Il metropolita ortodosso di Romania, Seraphim, ha citato il teologo Olivier Clement per spiegare che la pace si ottiene con l’ascesi: “Dal capitolo 25 del Vangelo secondo Matteo sappiamo che la misura secondo la quale saremo giudicati nel giudizio finale sarà proprio questo servizio ai prossimi, nei quali Cristo si identifica.

Tuttavia non possiamo avere parte alla vita di Cristo e alla sua missione, se a poco a poco non moriamo al peccato e a noi stessi, se non superiamo il nostro egoismo e non evitiamo di legarci in modo sempre più forte alle seduzioni, ai beni ed alle cose di questo mondo. Per questo motivo la Chiesa Ortodossa pone un accento particolare sull’ascesi. L’ascesi significa l’esercizio del contenimento di sé, nella lotta contro sé stessi, per superare le bramosie della passione, che impediscono l’azione della grazia infusa e nascosta nel nostro cuore fin dal battesimo”.

Nell’intervento finale mons. Butros Marayati, arcivescovo di Aleppo degli Armeni cattolici, ha raccontato il ‘sogno’ della pace dei cittadini di Aleppo e del popolo siriano, che è il ‘sogno di Isaia’: “In questi giorni di dialogo e di preghiera, abbiamo lanciato un grido: ‘mai più la guerra’. E’ il grido che sale dalla mia città, Aleppo, e da tutte le città ferite dalla violenza e dai conflitti. E’ il grido dei bambini, delle donne, dei profughi che attendono la pace… E’ il grido di Dio: ‘Non uccidere, non fate la guerra’.

Perché la guerra è sempre un’inutile strage. Strage di persone umane, della cultura, della civiltà, della natura, dell’ambiente e di tutto il bello che c’è. Distrugge città dalla coabitazione secolare, come la nostra cara e bella Aleppo. Quanto è sporca la guerra! Genera tanti mali, è alla base di tanti interessi, come il commercio delle armi che sono sempre più sofisticate e letali: l’aspetto più infame è che la guerra si fa in nome di Dio…

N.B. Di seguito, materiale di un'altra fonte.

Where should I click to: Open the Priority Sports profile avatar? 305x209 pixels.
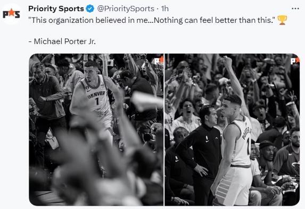[11, 14]
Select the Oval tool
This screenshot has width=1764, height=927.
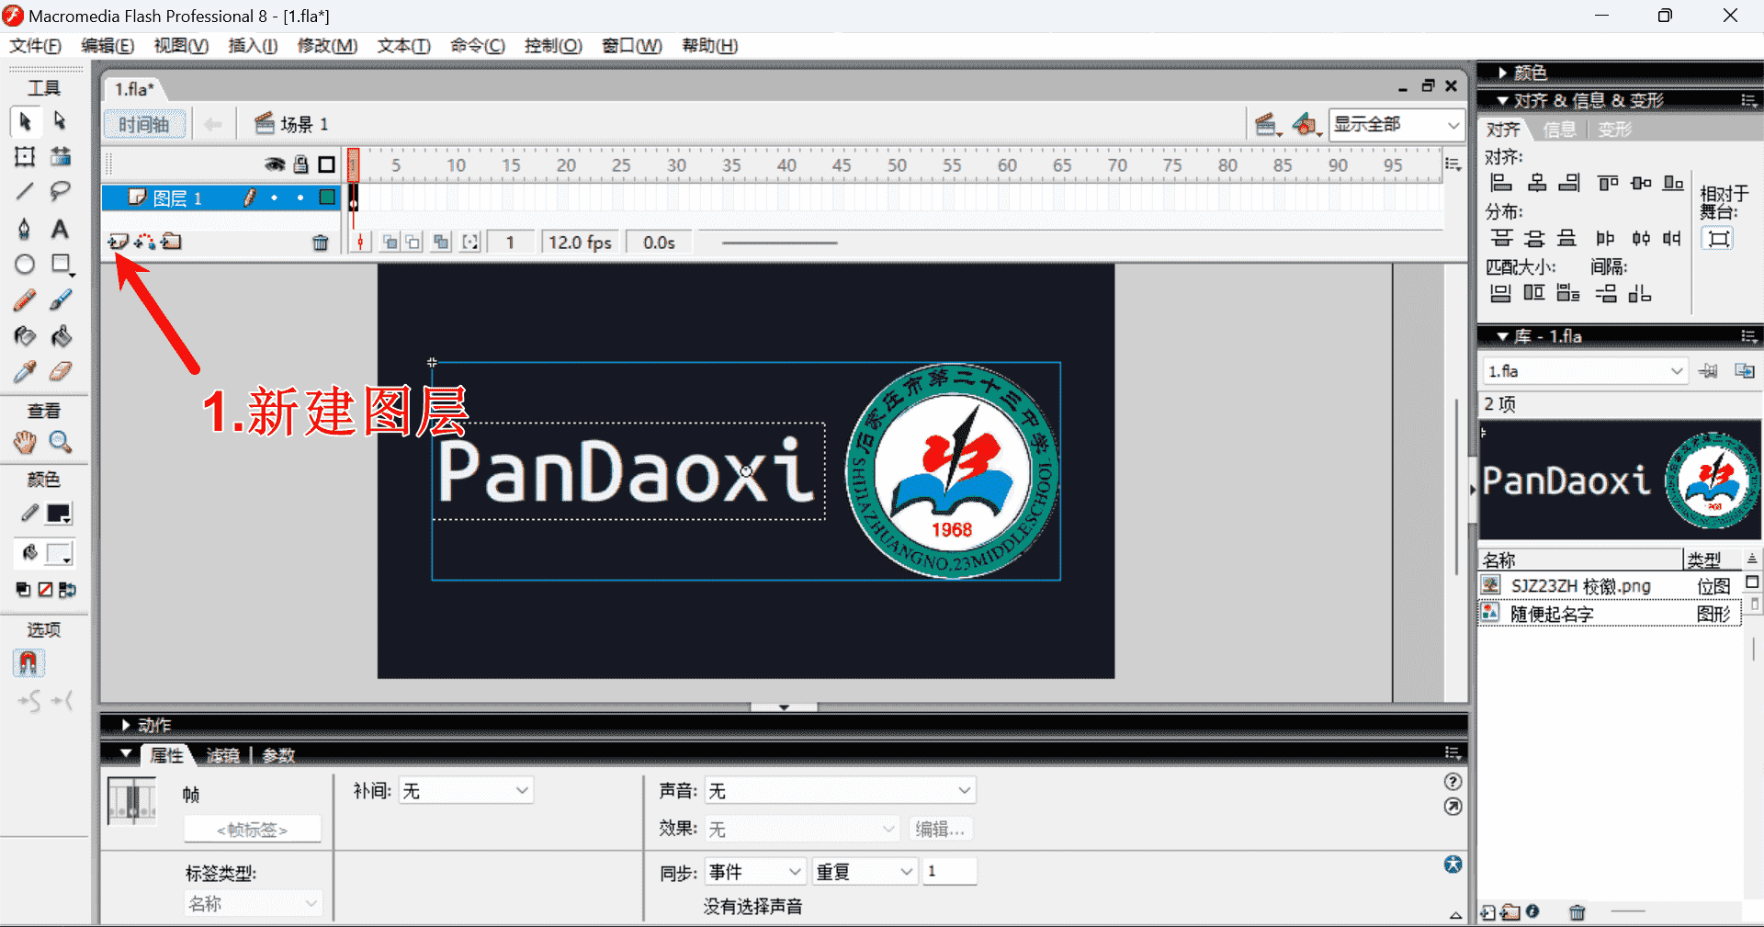pos(25,265)
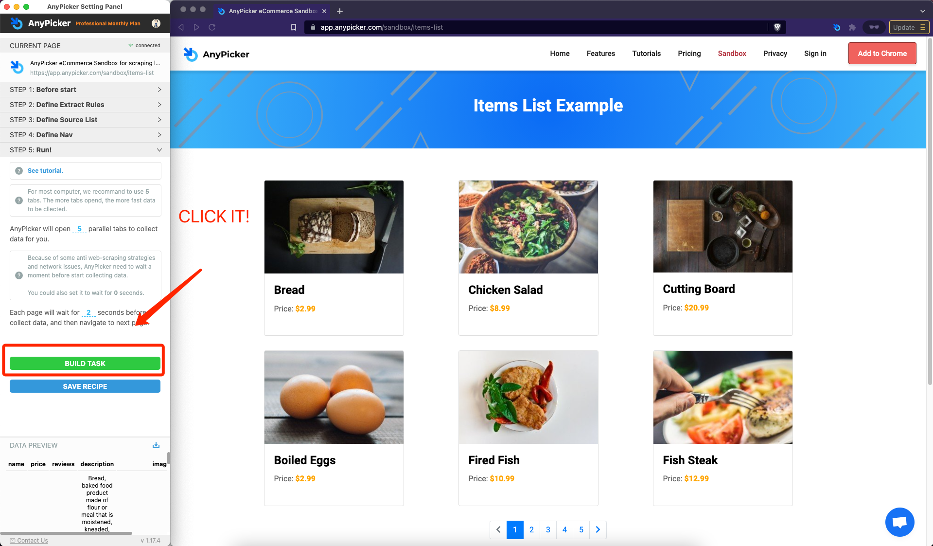
Task: Open the extensions puzzle piece icon
Action: (x=852, y=27)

La guerra non si combatte con la guerra, non si vince con la guerra. La guerra si vince con il dialogo, si vince con il perdono, con la riconciliazione e con la volontà di cominciare una nuova vita camminando su nuove strade di pace”.

Il fondatore della Comunità di Sant’Egidio, prof. Andrea Riccardi, ha ringraziato i partecipanti ricordando la ‘forza’ della preghiera: “La preghiera forza il limite dell’impossibile: si rivolge a Colui che tutto può. Non si rassegna la preghiera. In essa trovano eco l’espressione di dolore, talvolta l’urlo, di quanti sono coinvolti dalla guerra. Nella preghiera, nel profondo della nostra fede, scopriamo che la pace non è impossibile, perché dono di Dio.

Mai rassegnarsi alla guerra! Mai rassegnarsi al dolore altrui! La pace deve essere sempre possibile. Sempre va cercata. Sarà possibile! Per questo le religioni accendono alla speranza di pace: spingono i credenti a liberarsi dell’indifferenza e ad essere artigiani di pace…

Vogliamo aprire, con la forza debole del dialogo, ma con tanta speranza, nuove strade di pace: in questa Europa, troppo concentrata su di sé e distratta dal mondo; nel cuore dei nostri mondi religiosi; laddove i popoli si combattono; dove domina la violenza; dove si manifesta l’odio. Le religioni sono in profondità vie di pace”.

E la Comunità di Sant’Egidio ha dato appuntamento nel prossimo anno a Bologna.